begin

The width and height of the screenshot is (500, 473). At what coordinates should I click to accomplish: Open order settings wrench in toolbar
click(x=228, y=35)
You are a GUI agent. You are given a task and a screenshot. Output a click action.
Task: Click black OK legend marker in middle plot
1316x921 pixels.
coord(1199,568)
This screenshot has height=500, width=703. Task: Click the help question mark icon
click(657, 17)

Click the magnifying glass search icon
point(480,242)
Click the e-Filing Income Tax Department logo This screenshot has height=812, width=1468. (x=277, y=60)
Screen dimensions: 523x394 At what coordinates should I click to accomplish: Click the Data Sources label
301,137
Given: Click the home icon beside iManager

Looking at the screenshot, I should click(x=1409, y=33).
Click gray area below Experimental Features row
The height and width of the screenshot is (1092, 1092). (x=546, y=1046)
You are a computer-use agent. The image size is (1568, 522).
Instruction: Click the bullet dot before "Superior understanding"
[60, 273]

end

■ **JOB**
Show each line of the listing above that contains the word "This", treating uppercase and lowercase as different.

■ **FINISHED TASK**
This screenshot has height=500, width=703. Task: Click the help question mark icon
Click the e-Filing Income Tax Department logo This screenshot has height=812, width=1468. (x=277, y=60)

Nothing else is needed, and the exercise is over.